▸ **WHAT IS NEEDED**
Copy out the lines starting at the one containing "Screen dimensions: 2212x1659" and ending at the one containing "coord(17,51)", without changing anything in them.
# # # #
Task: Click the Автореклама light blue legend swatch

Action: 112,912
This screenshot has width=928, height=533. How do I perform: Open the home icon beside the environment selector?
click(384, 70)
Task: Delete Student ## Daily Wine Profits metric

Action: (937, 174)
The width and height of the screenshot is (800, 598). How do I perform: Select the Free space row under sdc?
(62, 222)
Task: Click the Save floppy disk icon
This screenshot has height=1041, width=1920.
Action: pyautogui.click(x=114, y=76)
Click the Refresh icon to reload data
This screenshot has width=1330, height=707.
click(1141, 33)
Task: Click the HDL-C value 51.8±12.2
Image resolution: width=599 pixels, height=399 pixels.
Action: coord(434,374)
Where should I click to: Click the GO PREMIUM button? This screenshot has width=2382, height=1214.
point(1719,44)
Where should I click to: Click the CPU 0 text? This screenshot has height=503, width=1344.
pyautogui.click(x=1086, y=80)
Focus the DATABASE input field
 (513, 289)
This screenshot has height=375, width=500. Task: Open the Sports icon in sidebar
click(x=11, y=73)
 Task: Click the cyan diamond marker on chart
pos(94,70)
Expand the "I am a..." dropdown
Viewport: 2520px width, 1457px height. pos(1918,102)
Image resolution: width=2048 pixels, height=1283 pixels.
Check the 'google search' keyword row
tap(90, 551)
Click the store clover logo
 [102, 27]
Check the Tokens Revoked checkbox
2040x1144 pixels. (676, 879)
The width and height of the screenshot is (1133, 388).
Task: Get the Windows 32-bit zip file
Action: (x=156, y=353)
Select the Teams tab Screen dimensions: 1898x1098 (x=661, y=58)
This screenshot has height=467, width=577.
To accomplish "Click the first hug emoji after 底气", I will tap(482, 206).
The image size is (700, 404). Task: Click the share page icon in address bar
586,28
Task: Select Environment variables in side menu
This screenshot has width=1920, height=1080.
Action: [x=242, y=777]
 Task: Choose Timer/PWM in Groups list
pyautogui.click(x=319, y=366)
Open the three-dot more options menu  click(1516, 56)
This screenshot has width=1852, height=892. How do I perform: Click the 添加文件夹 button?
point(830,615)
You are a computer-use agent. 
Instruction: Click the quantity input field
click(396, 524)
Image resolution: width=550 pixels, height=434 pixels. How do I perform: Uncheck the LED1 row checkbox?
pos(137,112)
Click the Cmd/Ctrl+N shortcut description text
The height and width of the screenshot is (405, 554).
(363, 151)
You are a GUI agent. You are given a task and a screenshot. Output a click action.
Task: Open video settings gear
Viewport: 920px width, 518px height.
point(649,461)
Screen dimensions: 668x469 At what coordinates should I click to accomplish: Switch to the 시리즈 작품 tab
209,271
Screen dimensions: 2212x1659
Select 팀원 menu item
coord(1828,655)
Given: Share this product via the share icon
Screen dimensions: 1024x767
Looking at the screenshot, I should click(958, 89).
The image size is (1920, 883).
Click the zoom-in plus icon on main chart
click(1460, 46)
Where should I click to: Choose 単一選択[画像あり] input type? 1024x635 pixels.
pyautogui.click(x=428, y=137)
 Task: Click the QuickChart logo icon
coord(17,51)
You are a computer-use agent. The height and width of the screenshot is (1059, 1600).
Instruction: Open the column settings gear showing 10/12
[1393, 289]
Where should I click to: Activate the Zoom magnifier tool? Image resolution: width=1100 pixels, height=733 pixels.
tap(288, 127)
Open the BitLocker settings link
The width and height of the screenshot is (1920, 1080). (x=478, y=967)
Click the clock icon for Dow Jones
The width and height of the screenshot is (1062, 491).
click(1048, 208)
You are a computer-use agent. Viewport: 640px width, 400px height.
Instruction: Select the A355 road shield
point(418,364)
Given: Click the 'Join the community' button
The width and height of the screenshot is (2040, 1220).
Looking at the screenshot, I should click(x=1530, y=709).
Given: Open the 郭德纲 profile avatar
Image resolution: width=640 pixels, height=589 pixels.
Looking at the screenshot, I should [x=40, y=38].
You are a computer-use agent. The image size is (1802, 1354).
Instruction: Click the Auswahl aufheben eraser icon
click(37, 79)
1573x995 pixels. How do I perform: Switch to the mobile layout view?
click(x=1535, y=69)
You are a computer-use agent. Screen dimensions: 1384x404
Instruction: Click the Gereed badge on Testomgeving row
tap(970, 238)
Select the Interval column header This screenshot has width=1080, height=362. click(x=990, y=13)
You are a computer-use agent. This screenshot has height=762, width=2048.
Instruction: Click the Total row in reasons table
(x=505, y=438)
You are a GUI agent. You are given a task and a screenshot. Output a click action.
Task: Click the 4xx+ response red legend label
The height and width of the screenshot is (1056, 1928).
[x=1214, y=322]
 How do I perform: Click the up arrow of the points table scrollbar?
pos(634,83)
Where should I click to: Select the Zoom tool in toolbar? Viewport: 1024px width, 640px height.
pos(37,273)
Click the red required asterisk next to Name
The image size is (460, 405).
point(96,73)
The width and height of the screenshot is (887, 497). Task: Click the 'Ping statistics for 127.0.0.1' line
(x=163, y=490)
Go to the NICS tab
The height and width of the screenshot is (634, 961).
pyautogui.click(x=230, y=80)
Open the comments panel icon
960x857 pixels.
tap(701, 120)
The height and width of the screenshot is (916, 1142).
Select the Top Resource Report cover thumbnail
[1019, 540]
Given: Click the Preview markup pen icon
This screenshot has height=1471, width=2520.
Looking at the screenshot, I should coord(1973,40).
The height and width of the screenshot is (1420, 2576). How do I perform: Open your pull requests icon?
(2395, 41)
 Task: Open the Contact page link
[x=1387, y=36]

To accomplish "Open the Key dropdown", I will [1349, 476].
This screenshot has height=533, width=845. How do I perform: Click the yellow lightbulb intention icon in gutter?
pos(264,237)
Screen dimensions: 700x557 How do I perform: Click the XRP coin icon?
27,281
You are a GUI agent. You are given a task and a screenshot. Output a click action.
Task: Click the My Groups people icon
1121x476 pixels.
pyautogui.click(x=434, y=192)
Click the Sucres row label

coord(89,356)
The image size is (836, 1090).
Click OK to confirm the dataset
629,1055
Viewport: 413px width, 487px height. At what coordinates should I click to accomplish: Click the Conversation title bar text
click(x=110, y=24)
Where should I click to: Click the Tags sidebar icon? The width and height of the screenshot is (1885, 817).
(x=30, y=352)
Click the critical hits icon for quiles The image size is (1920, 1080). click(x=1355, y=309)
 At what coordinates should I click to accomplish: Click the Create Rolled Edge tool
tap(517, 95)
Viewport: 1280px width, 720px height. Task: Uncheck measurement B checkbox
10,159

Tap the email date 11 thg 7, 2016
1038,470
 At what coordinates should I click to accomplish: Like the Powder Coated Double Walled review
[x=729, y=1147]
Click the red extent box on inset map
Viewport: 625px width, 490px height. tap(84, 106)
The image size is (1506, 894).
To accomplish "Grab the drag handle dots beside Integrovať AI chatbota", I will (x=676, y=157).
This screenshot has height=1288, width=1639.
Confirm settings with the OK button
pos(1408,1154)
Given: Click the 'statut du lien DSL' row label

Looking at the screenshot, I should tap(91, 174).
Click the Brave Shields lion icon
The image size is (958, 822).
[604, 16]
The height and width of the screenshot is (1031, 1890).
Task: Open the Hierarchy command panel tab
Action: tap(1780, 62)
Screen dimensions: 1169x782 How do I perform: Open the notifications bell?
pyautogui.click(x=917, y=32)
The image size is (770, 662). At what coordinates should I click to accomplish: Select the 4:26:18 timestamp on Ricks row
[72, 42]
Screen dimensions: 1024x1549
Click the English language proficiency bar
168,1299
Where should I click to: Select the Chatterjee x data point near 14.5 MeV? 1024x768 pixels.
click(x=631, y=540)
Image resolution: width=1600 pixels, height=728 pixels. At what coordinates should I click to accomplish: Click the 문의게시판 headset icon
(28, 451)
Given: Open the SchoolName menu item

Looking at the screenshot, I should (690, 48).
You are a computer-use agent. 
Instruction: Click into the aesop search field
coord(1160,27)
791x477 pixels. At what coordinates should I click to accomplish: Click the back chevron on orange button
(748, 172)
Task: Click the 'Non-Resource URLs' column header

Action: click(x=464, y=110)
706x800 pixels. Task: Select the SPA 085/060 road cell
# # # #
▸ **RESPONSE FOR THIS EXERCISE**
Screen dimensions: 2212x1659
Select 팀원 menu item
coord(1828,655)
Given: Share this product via the share icon
Screen dimensions: 1024x767
Looking at the screenshot, I should click(958, 89).
The image size is (1920, 883).
Click the zoom-in plus icon on main chart
click(1460, 46)
Where should I click to: Choose 単一選択[画像あり] input type? 1024x635 pixels.
pyautogui.click(x=428, y=137)
 Task: Click the QuickChart logo icon
coord(17,51)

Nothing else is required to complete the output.